Em nota, o advogado Vinicius Magalhães, que defende a acusada, informou que solicitou acesso à decisão judicial para analisar se os requisitos para a prisão preventiva foram devidamente preenchidos. Ele não descarta a possibilidade de ingressar com um pedido de habeas corpus.
Gatos mortos e a busca por justiça
O caso ganhou notoriedade em dezembro, quando Aparecida foi intimada a depor na delegacia após o cumprimento de um mandado de busca e apreensão em sua residência. Na ocasião, ela optou por permanecer em silêncio e foi liberada.
Durante as buscas, policiais encontraram três gatos mortos entre o telhado e o forro da casa da suspeita, além de outros cinco que apareceram mortos em uma rua no bairro João Paulo II. Ao todo, 31 gatos morreram em um período de nove dias, e a polícia investiga se há relação entre todos os casos.
Os relatos de envenenamento começaram a ser registrados em novembro de 2024, quando protetores e tutores de animais denunciaram a morte de gatos de forma recorrente. Moradores apontaram a suspeita como responsável, alegando que ela demonstrava descontentamento com a presença de gatos no local.
Impacto social e legal
O caso reacendeu discussões sobre os direitos dos animais e a aplicação rigorosa da Lei 14.064/2020, que prevê penas de até cinco anos de reclusão para crimes de maus-tratos a animais. A advogada Maysa Kaluf, especialista em Direito Animal, comentou a prisão:
“Essa decisão é um marco importante na luta contra a crueldade animal. Crimes como esse não podem ser tratados como simples ocorrências, pois geram impacto direto na comunidade e refletem a necessidade urgente de políticas públicas mais severas para a proteção dos animais”, afirmou.

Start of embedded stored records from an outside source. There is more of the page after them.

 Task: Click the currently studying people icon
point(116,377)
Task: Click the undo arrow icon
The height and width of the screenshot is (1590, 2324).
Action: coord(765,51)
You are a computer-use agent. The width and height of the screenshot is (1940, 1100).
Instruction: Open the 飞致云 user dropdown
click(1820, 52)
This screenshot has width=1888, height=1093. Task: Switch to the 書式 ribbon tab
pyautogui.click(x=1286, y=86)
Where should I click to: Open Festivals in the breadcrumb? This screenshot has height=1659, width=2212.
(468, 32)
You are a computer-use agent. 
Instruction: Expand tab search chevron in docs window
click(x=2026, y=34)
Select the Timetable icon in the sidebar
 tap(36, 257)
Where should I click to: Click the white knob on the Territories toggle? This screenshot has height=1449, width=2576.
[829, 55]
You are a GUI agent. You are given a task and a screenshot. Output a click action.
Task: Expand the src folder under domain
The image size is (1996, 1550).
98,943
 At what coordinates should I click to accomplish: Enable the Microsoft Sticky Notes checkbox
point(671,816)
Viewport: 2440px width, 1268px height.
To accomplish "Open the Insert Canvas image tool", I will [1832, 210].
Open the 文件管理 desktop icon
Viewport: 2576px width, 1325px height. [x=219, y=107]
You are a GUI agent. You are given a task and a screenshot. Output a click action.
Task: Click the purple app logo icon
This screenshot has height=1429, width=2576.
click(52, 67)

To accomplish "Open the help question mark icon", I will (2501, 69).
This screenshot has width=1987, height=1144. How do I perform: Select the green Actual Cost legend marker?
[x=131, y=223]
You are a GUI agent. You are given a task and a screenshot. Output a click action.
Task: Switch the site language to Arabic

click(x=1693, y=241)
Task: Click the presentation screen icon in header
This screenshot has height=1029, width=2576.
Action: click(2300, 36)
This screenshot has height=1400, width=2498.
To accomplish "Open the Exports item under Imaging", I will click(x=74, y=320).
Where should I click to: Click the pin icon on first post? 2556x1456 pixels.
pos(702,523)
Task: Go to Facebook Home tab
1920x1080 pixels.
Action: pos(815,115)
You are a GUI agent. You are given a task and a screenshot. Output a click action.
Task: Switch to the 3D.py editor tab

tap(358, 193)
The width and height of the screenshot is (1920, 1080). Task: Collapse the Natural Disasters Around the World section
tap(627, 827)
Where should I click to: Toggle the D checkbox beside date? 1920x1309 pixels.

A sociedade local, abalada pelos crimes, tem se mobilizado para cobrar justiça. Ativistas, ONGs e moradores têm promovido ações de conscientização sobre a proteção animal e alertado para a importância de denúncias rápidas em casos de maus-tratos.
Próximos passos
Aparecida Donizeti permanece presa enquanto o Ministério Público analisa a denúncia para dar prosseguimento ao processo. A investigação continua para esclarecer a relação entre todas as mortes registradas e garantir que os responsáveis sejam devidamente punidos.
O caso reforça a necessidade de maior vigilância e educação quanto aos direitos dos animais, destacando que atos de crueldade não serão tolerados pela sociedade ou pela Justiça.